Sicuramente, se vuoi diventare un copywriter freelance puoi decidere di seguire dei percorsi di studi di tipo umanistico e, nello specifico, studi che riguardano il campo della comunicazione pubblicitaria, come ad esempio l’Accademia di Comunicazione o la scuola Naba, entrambe con sede a Milano, oppure l’Anci Scuola di Roma. Tuttavia, c’è una cosa che non si impara in nessuna scuola, ma che ti serve per forza… Cos’è? Sì, è la passione.

Non puoi farne proprio a meno, anche perché nella tua carriera ti capiteranno testi di ogni tipo, talvolta anche imbarazzanti. In molti casi, se non ami quello che fai, cedi e te ne scappi. Se lo ami, anche quando vorresti scappare, resti. Alla fine, a furia di restare, riuscirai a diventare un copywriter freelance che può permettersi di accettare o non accettare un lavoro, perché di clienti ne ha anche troppi. Facendo le cose con passione (e come si deve), potrai arrivare a quel punto. Ottimo, no? Il lato “negativo”, però, è questo: dovrai trovarti qualche aiuto esterno. Non sarà facile trovare la persona giusta, te lo assicuro, proprio perché quello che manca in molti aspiranti copywriter è appunto il movente della passione. Molti lo fanno solo perché pensano che sia un lavoretto da 4 soldi, utile per arrotondare lo stipendio o per togliersi qualche sfizio, in cui è necessario semplicemente “saper scrivere”! Perciò, capirai quali sono i risultati quando si mettono alla prova le persone che la pensano così…

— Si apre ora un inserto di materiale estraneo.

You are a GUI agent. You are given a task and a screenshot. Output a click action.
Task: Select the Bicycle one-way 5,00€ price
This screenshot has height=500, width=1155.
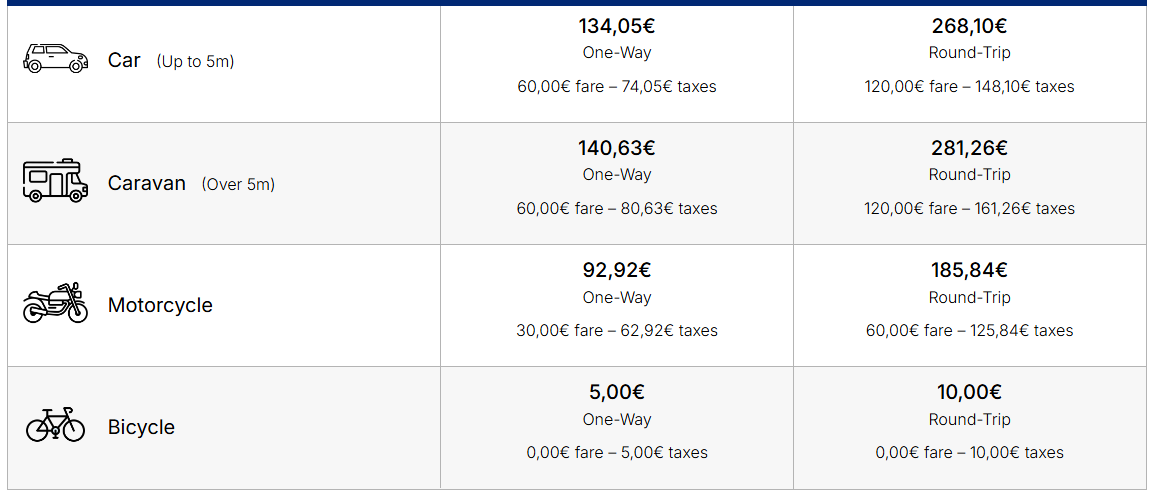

Ad ogni modo, prima che vado fuori tema per l’ennesima volta, proseguiamo con il dire che per diventare un copywriter freelance (con le “balls” e che va avanti per costruirsi una vera e propria carriera), è necessario avere un’innata passione per la scrittura, quella che ci porta a scrivere testi di una certa importanza e qualità. Inoltre, non dovresti stare mai troppo tempo senza scrivere e dovresti anche essere un po’ curioso/a.

Bisogna documentarsi praticamente ogni giorno e non dimenticarsi delle regole di Google e dei suoi algoritmi. In più, come dicevo prima, non dobbiamo mai dimenticare che le buone competenze linguistiche non sono abbastanza: la scrittura “viene” e basta, e nessuno ti inietta la creatività e l’amore per quello che fai. Perciò, se non ti piace scrivere dalla mattina alla sera (o quasi), tanto che già lo fai anche senza un pagamento “serio”, non è un lavoro che fa per te.

Mettiamoci in regola!

Chiaramente, prima di passare ai fatti, dobbiamo pensare a metterci in regola. Si può iniziare con qualche lavoro e con qualche prestazione occasionale, ma quando si superano i 5.000 euro annui, arriva il momento di aprire la partita IVA. Le tasse ti presseranno un po’ sulle spalle, ma la verità è che bisogna scegliere:

Voglio crescere e guadagnare sempre di più oppure no?

Se vuoi crescere, allora dovrai aprire la partita IVA e fare le cose sul serio. Se non vuoi fare questo passo, significa che non è una passione che vorresti trasformare in un lavoro e/o che non credi in quello che puoi creare con le tue stesse parole.

Sappi che anche con un figlio, ci si può fare. Non è un irresponsabile salto nel buio. Basta fare le cose con cautela. Io ho una figlia e ho rischiato stando con i piedi per terra. In pratica, non è che da un giorno all’altro ho mollato tutto e ho iniziato a scrivere e basta. Assolutamente no. Facevo più di un lavoro. Poi, pian piano, cresceva il carico di lavoro inerente alla scrittura e così abbassavo quello degli altri, fino a scartare uno ad uno i lavori che non volevo più fare.

A un certo punto, ho dovuto fare la scelta definitiva (anche perché i 5.000 euro stavano per essere superati alla grande)… Faccio quel passo avanti oppure no?

Ho scelto di farlo e ho rischiato, ma ti assicuro che quel rischio è una miccia che ti spinge a fare ancora meglio, giorno dopo giorno. E poi ci pensa la passione a tenere accesa quella miccia. Quindi, lascia che ti dica una cosa: se diventare un copywriter freelance (e lo vuoi davvero), in fondo, dentro di te sai già come fare. Tutto quello che ti serve è là dentro e aspetta solamente di essere tirato fuori. Se poi vorrai qualche consiglio… Sai dove trovarmi!